→ **选定文本**:

******

Structured Streaming开发过程遇到的一些bug

1.org.apache.spark.SparkException: Task not serializable

将Structured Streaming 程序打包至集群运行的时候,报了Task not serializable异常,具体错误日志忘记保存下来了,参考

https://blog.csdn.net/javastart/article/details/51206715了这篇文章,不过我的Caused by: java.io.NotSerializableException: java.lang.Object ....

经过检查发现:我的scala类里面引入了  java.lang.Long 这个包,后来将该包的引用去掉,错误解决。

2.CSV不支持以 "|"  作为分隔符,下面是SCVUtils.scala的部分源码:

/**
   * Helper method that converts string representation of a character to actual character.
   * It handles some Java escaped strings and throws exception if given string is longer than one
   * character.
   */
  @throws[IllegalArgumentException]
  def toChar(str: String): Char = {
    if (str.charAt(0) == '\\') {
      str.charAt(1)
      match {
        case 't' => '\t'
        case 'r' => '\r'
        case 'b' => '\b'
        case 'f' => '\f'
        case '\"' => '\"' // In case user changes quote char and uses \" as delimiter in options
        case '\'' => '\''
        case 'u' if str == """\u0000""" => '\u0000'
        case _ =>
          throw new IllegalArgumentException(s"Unsupported special character for delimiter: $str")
      }
    } else if (str.length == 1) {
      str.charAt(0)
    } else {
      throw new IllegalArgumentException(s"Delimiter cannot be more than one character: $str")
    }
  }

3.运行中的Structured Streming应用通过 yarn application -kill之后,重新启动Structured Streaming程序导致的报错:

java.lang.IllegalStateException: /xxxx/xxx/xxx/xxx/_spark_metadata/99.compact doesn't exist when compacting batch 109 (compactInterval: 10)
        at org.apache.spark.sql.execution.streaming.CompactibleFileStreamLog$$anonfun$4$$anonfun$apply$1.apply(CompactibleFileStreamLog.scala:174)
        at org.apache.spark.sql.execution.streaming.CompactibleFileStreamLog$$anonfun$4$$anonfun$apply$1.apply(CompactibleFileStreamLog.scala:174)
        at scala.Option.getOrElse(Option.scala:121)
        at org.apache.spark.sql.execution.streaming.CompactibleFileStreamLog$$anonfun$4.apply(CompactibleFileStreamLog.scala:173)
        at org.apache.spark.sql.execution.streaming.CompactibleFileStreamLog$$anonfun$4.apply(CompactibleFileStreamLog.scala:172)

******

→ **提供资料**:

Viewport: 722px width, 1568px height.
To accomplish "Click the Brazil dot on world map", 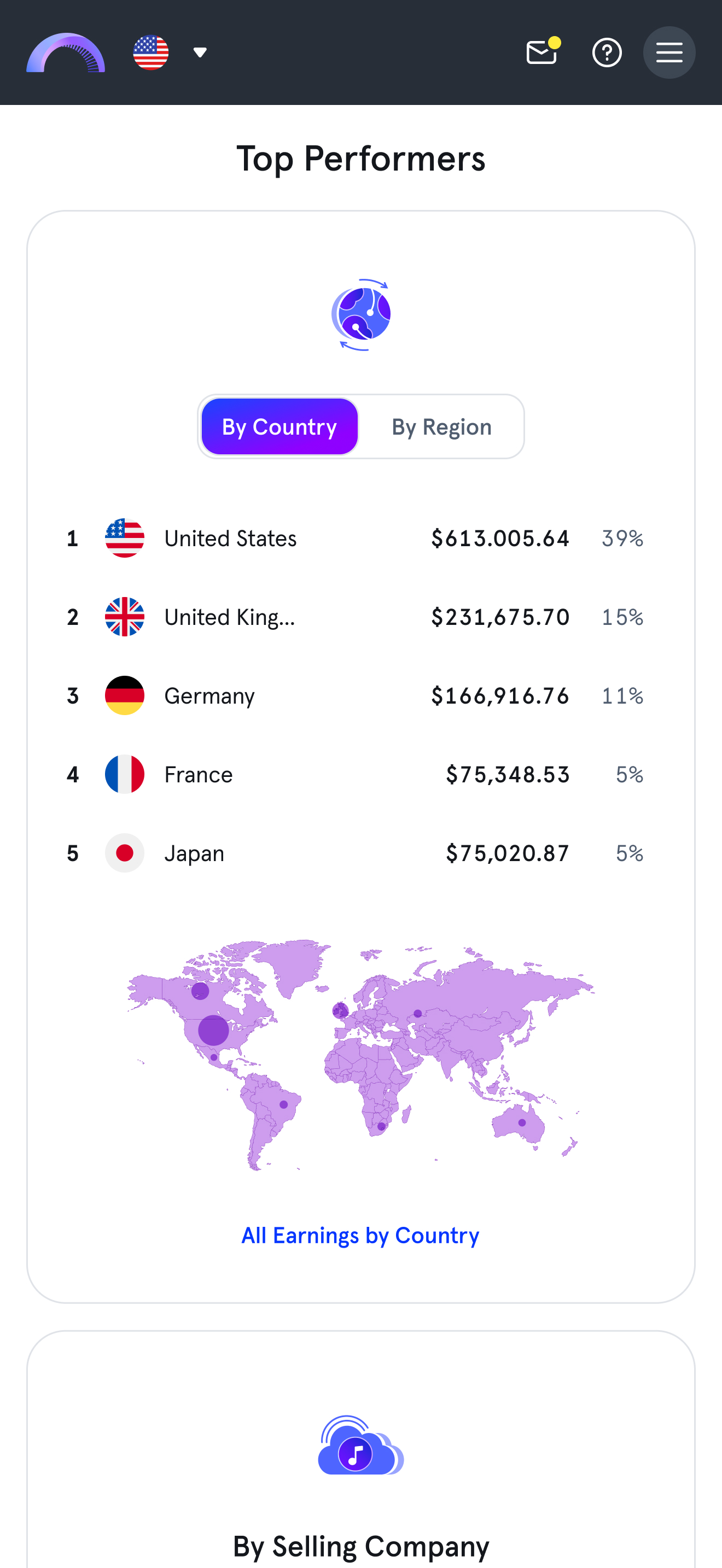I will tap(284, 1104).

******

→ **给定任务**:
找出选定文本中出现过的全部异常类名，每个只列一次。

→ **任务结果**:
- org.apache.spark.SparkException
- java.io.NotSerializableException
- IllegalArgumentException
- java.lang.IllegalStateException